AI/ML Intermediate 8 min

Model Policy Governance and Token Usage Tracking

Implementing model policy management and token accounting so LLM features remain cost-aware and governable at platform scale.

By Victor Robin Updated:

When I first integrated LLM capabilities into our platform, I treated token usage the way most developers treat logging — something I would worry about later. That “later” came sooner than expected when a misbehaving summarization loop burned through an entire month’s API budget in a single weekend. The experience was a wake-up call: without governance guardrails, AI features are a financial liability hiding behind a cool demo. This article captures the policy enforcement and token accounting system I built to make sure it never happens again.

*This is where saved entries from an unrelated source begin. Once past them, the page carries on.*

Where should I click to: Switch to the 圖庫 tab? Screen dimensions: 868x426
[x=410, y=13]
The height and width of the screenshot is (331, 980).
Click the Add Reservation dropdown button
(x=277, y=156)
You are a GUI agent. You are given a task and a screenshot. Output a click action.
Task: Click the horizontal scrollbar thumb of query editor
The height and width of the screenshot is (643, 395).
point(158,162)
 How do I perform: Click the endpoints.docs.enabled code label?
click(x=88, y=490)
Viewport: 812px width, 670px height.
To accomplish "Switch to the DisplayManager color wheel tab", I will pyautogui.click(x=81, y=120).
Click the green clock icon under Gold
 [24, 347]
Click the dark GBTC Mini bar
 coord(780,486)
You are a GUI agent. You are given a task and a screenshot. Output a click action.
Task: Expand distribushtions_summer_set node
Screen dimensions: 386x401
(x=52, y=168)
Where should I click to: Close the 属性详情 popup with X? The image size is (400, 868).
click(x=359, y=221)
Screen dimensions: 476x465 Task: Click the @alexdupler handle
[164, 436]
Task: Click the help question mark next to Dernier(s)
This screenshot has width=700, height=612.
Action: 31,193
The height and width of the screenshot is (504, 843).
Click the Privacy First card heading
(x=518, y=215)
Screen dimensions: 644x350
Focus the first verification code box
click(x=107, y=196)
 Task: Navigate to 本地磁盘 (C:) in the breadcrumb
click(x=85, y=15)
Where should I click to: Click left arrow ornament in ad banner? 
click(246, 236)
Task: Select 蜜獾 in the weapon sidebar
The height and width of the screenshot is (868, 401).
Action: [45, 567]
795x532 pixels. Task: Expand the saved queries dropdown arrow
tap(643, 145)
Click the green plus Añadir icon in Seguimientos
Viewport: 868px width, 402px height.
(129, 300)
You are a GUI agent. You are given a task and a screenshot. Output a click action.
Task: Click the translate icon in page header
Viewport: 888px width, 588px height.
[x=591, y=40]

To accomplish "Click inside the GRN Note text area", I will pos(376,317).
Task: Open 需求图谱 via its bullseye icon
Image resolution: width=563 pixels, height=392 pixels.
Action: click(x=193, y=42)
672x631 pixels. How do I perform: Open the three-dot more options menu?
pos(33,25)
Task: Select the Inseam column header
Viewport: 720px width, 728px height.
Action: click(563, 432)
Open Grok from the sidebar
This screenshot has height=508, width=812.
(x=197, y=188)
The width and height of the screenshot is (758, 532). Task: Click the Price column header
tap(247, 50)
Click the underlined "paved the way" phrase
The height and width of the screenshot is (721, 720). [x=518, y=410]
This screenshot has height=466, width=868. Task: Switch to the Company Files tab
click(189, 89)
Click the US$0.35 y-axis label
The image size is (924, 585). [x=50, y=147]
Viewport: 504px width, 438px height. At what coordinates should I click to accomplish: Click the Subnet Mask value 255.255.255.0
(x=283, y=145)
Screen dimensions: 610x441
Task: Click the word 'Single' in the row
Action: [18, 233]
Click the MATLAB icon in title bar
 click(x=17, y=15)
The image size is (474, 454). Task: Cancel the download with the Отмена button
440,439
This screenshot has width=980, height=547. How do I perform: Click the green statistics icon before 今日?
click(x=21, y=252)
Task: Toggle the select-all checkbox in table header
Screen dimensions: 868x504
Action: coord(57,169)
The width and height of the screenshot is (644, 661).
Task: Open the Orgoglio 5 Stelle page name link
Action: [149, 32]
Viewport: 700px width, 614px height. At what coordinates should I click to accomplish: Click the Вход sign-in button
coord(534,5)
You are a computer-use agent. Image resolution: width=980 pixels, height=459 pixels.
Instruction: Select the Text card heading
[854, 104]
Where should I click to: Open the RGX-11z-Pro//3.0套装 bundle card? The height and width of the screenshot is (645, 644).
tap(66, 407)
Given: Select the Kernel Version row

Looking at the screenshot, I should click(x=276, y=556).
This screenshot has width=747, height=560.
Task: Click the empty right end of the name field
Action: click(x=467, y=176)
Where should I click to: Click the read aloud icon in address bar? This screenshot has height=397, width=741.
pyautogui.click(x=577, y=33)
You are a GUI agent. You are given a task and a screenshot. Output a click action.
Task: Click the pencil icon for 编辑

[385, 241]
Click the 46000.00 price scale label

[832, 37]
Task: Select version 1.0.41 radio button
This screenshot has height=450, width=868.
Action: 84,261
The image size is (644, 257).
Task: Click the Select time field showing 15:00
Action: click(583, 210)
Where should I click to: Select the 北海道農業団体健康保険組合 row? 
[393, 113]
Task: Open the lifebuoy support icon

As you add more LLM-powered features — summarization, entity extraction, embeddings, RAG queries — token consumption grows unpredictably. Without governance, a single runaway feature can exhaust your model quota or blow your budget. This article shows how to implement model policies and token accounting.

The Problem

Without governance:

  • No visibility into which feature consumes the most tokens
  • No per-user or per-feature limits
  • A misbehaving agent can loop indefinitely, consuming thousands of tokens
  • Cost allocation across teams or features is impossible
flowchart TD
    REQ["Incoming LLM Request"] --> CHK_EN{"Policy\nEnabled?"}
    CHK_EN -->|No| ERR1["FeatureDisabledException"]
    CHK_EN -->|Yes| EST["Estimate Input Tokens"]
    EST --> CHK_TOK{"Within\nMaxInputTokens?"}
    CHK_TOK -->|No| ERR2["TokenLimitExceededException"]
    CHK_TOK -->|Yes| CHK_RATE{"Within\nMaxRequestsPerMinute?"}
    CHK_RATE -->|No| ERR3["RateLimitExceededException"]
    CHK_RATE -->|Yes| CALL["Call Ollama"]
    CALL --> REC["Record Output Tokens"]
    REC --> OTEL["Emit OpenTelemetry Metrics"]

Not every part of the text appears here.